Hydrogenation of Cp*SiCl2SiCl3 (A) (Cp*=C5Me5) with diisobutylaluminum hydride (DIBAL-H) gave partially hydrogenated disilane Cp*SiCl2SiH3 (1) with 45% yield, whereas the reaction with lithium aluminum hydride (LiAlH4) provided the well-known Cp*SiH2SiH3. The symmetric disilane Cp*SiH2SiH2Cp* (2) is accessible either by hydrogenation of Cp*SiCl2SiCl2Cp* (B) with DIBAL-H or LiAlH4 but attempts to partially hydrogenate the disilane B failed.
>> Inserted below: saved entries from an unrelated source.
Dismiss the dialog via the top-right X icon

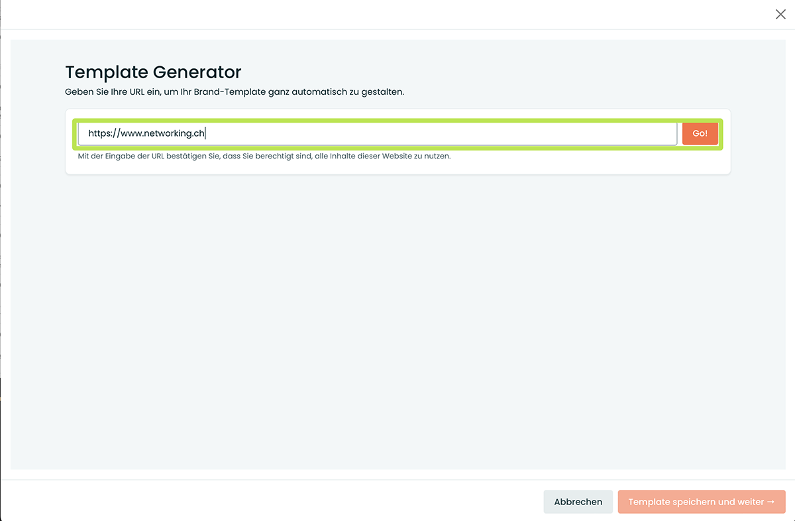(780, 15)
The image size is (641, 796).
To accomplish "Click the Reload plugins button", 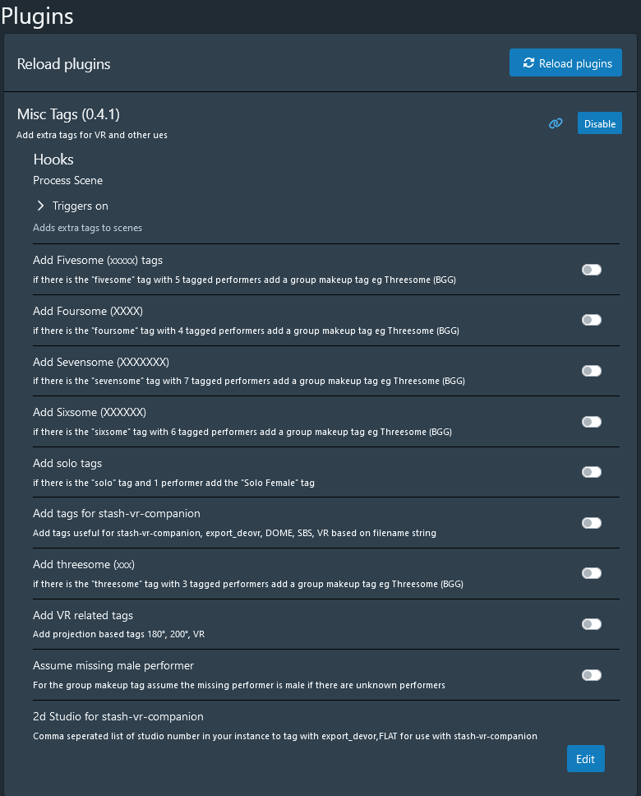I will (565, 63).
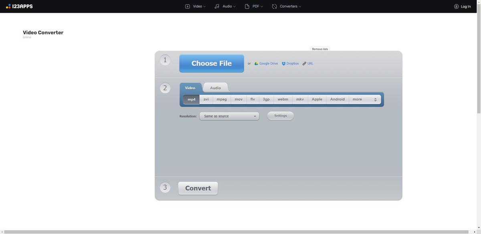Screen dimensions: 481x234
Task: Click the Audio music note icon
Action: click(x=217, y=6)
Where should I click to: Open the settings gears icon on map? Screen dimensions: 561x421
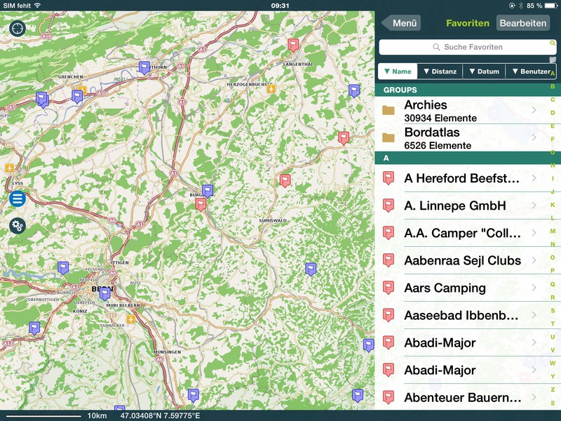(x=18, y=225)
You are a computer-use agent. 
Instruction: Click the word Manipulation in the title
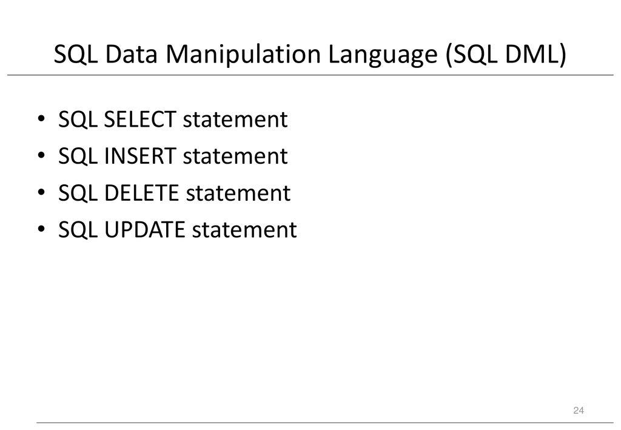243,54
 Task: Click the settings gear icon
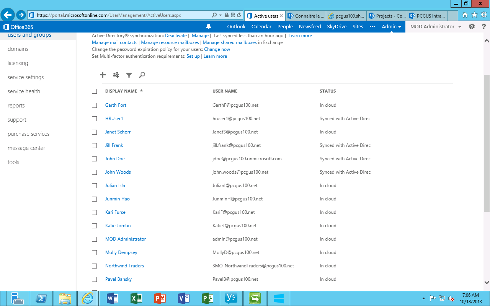(472, 26)
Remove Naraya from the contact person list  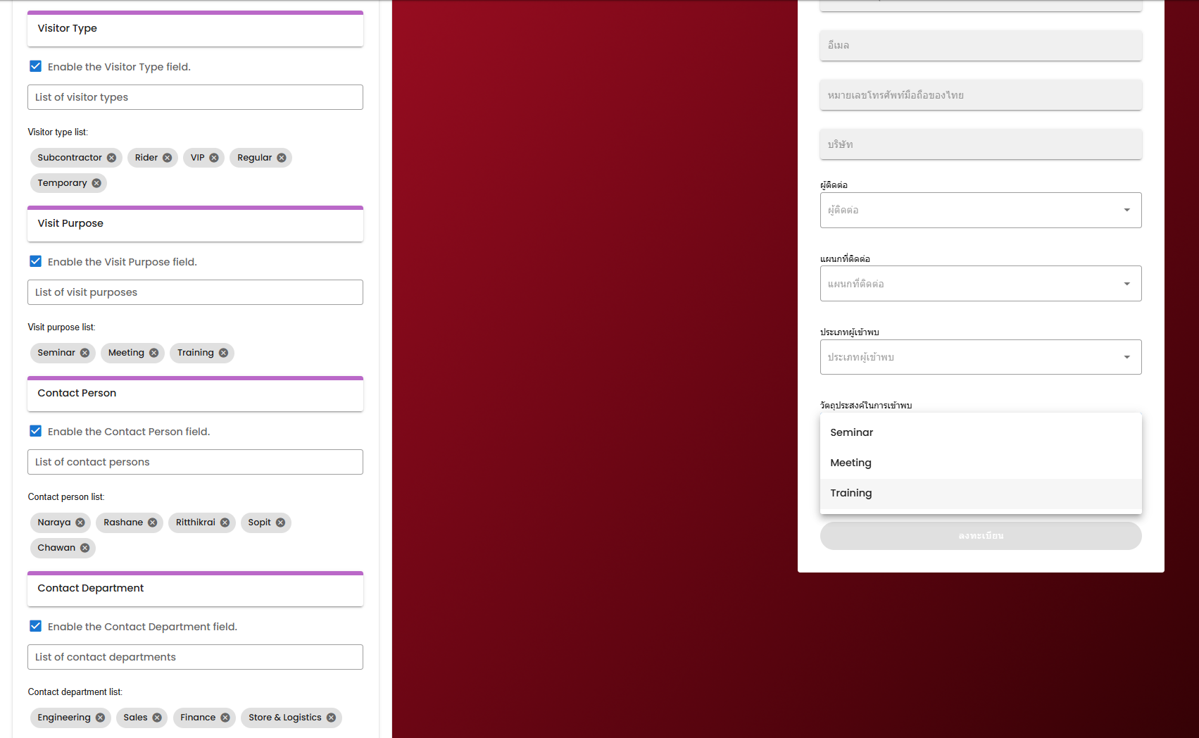click(x=80, y=523)
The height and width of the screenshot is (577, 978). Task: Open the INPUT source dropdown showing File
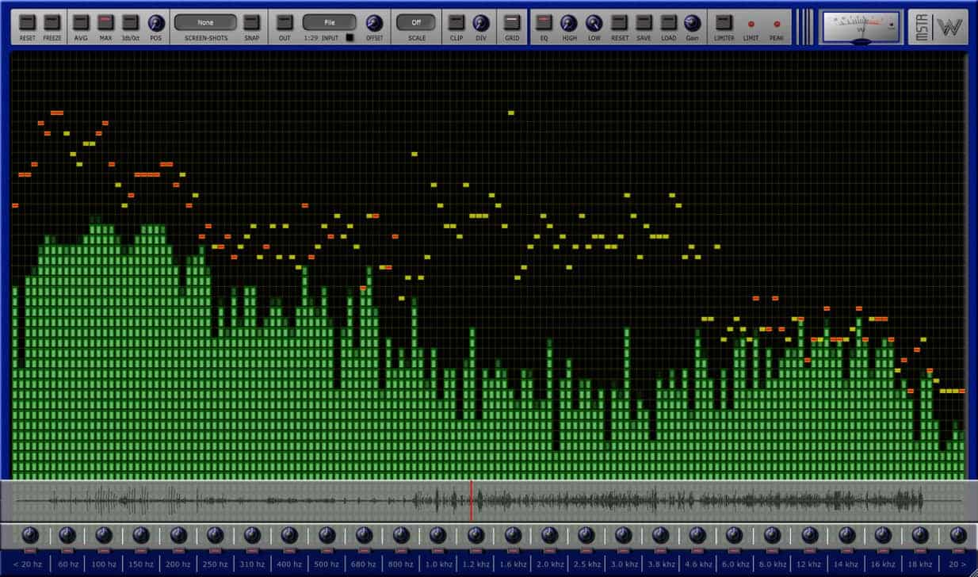click(329, 22)
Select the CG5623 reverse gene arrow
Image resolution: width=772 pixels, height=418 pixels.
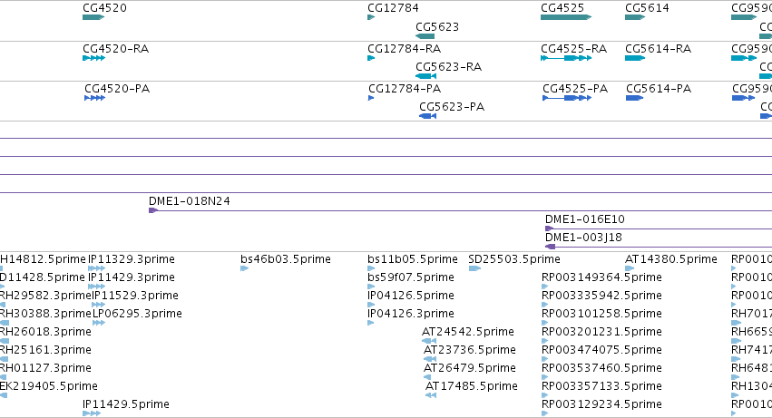[425, 36]
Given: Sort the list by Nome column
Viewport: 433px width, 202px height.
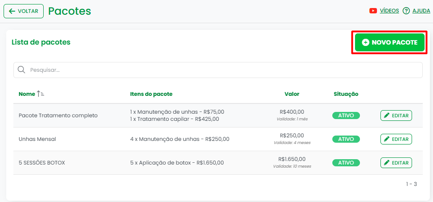Looking at the screenshot, I should (x=27, y=94).
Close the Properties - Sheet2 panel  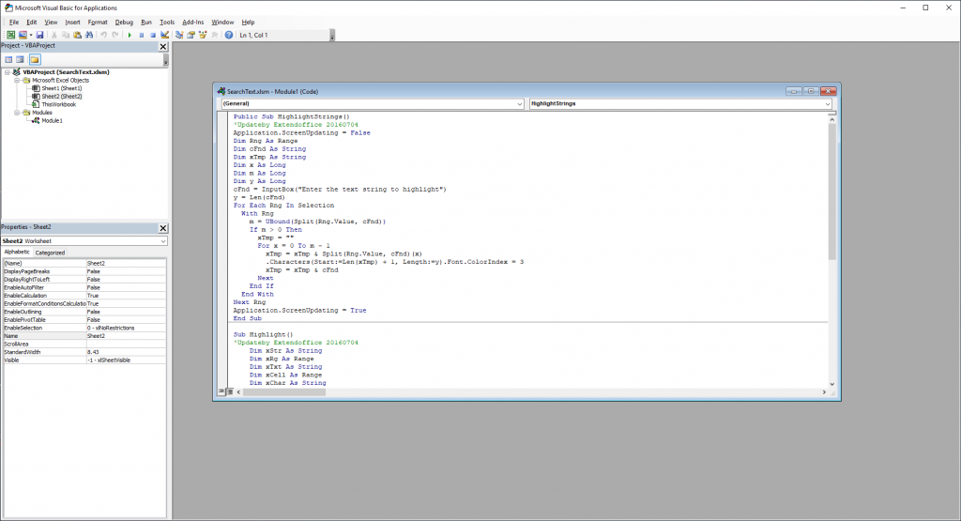163,227
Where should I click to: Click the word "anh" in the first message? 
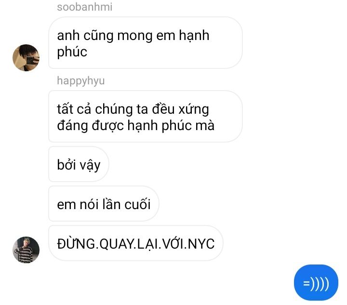(x=68, y=35)
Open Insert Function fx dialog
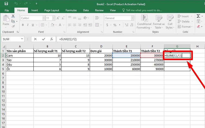This screenshot has width=205, height=128. 51,39
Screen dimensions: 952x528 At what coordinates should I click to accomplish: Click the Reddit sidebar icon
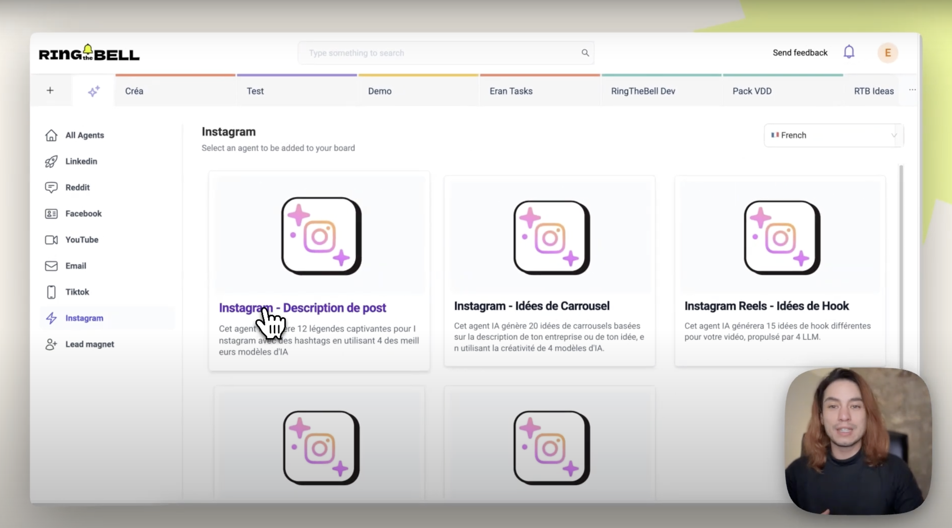point(78,187)
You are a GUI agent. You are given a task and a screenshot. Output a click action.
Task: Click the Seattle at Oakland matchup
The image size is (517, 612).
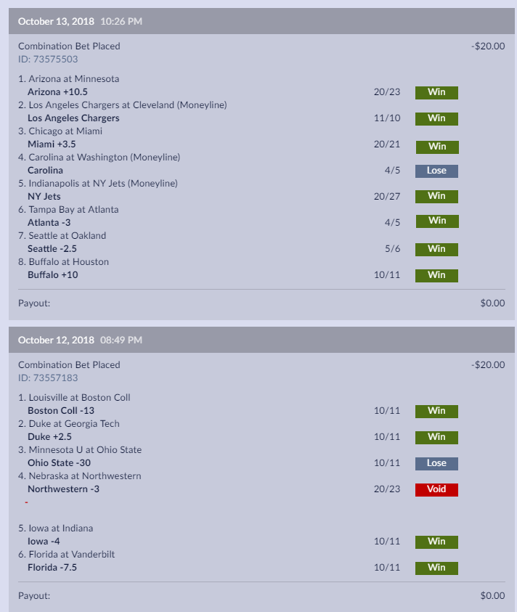click(62, 236)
The reaction of B with 1 eq. DIBAL-H afforded a mixture of five different molecules of the type Cp*SiR1R2SiR3R4Cp* (D, R1-R4=H, Cl) which co-crystallize in a single crystal with a H/Cl ratio of 1/3. Characterization by 1H and 29Si NMR, ATR IR spectroscopy, EI mass spectrometry and for 1 and the co-crystal D the single crystal X-ray diffraction analysis is presented. Compounds 1 and 2 are thermally stable in the solid state and do not decompose prior to evaporation.